QUESTIONS >>
**a)** In the passage about the phone call from Afghanistan, who jumped on the Chinook at the last minute without being on the manifest?
**b)** Copy word for word the part of the passage about the phone call from Afghanistan starting with "I take the phone" and going on through "in the kitchen.".

PAGE TEXT >>
Content starts
Elizabeth said her own phone rang off the hook all day, as she fielded calls from freaked-out wives and mothers who saw the ticker on CNN all the way in Montana. I encouraged her to bring the boys to my house and wait it out. My phone hadn’t rung once.

With five children arguing over pizza in the background, coupled with the delay and echo of a phone call from Afghanistan, when my phone finally rings I scurry away from everyone else to answer. I move with the phone into the living room, still within earshot of Elizabeth and the kids and the pizza festivities.

“Hello? Jack? What’s going on? Are you all right?” Please let it be his voice on the other end. I push away visions of the woman retching after Mass hours earlier.

He starts to answer, and I can barely hear him over the static on the line and the kids. I notice Elizabeth standing in the kitchen doorway looking at me, trying to read my face for clues. I don’t realize this until later. I don’t stop to consider how she perceives this phone call from Afghanistan, how it could apply to her.

I take the phone and quickly walk down the long hallway in Greta’s room, the baby’s room. Isolating myself in a separate room is instinct. And also necessity; I couldn’t hear a word he was trying to say out there in the kitchen.

Jack doesn’t begin with hello. “What have you heard back there?”

“I’ve heard nothing, D, commo blackout. No one has any idea; it’s deadly silent here. What the fuck is going on? Wives are losing their minds. Some woman barfed in the chapel parking lot.”

“Ang, I can’t talk long. Getting ready to head out to an FOB [Forward Operating Base], where there are no comms [communication: email or phones]. The chief of staff ordered me to call you and tell you I may not be coming home. I could command here now. Well, that’s what it looks like now. We’re in crisis mode. I was directed to call and tell you, and only you.”

And with those words . . . I remember. Jack’s dream flooded back to me. The dream and the pancakes that followed. “Was it Rob?”

A silence. Maybe it’s the delay, or maybe he can’t speak for a second. “Yes. Rob jumped on the Chinook at the last minute and didn’t manifest. We haven’t made notifications, because we can’t get a team down the side of the mountain to the wreckage, and anyway, it completely torched. General Stewart wants to do all notifications at once, even though the rest of the manifest is clear. He expects that by tomorrow morning, the casualty notification teams will be in place.”

“Jack. That dream. It was a premonition.”

“Can’t talk anymore. Don’t tell anyone what I just told you, got it? Very close hold.”

“Shit. Elizabeth Bianci is here, in the next room!” Now I hear myself whispering loud enough to meet the criteria of a shout, if that’s possible. A shrill hiss is a better description.

“Oh Jesus, Ang. Cover it up. She can’t know yet. I wish you told me she was there before I started talking.”

As if I’m going to think to interject that little nugget of the scenario right off the bat, under the circumstances.

“I will call you when I get more information,” he says. “I hope the chief’s reaction was just a possibility. I love you.” And the line is dead.

I stare at Greta’s crib. Too stunned to hyperventilate or cry. What just happened? I need to get my shit straight, walk unscathed back to the kitchen, grab a piece of cold pizza, and announce that Jack and Eric are okay. That the whole crash is a confusing mess, and, no, he didn’t say anything else.
Content ends
RECORDED DATA >>
Content starts
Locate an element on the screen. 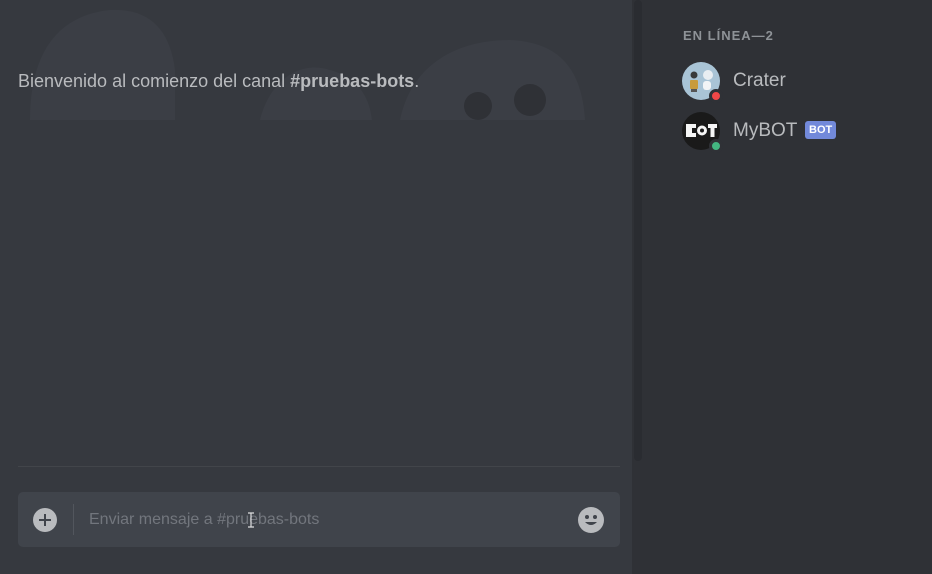  plus-circle-icon is located at coordinates (45, 520).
Content ends
SOLUTIONS TO THE EXERCISE >>
**a)** Rob

**b)**
I take the phone and quickly walk down the long hallway in Greta’s room, the baby’s room. Isolating myself in a separate room is instinct. And also necessity; I couldn’t hear a word he was trying to say out there in the kitchen.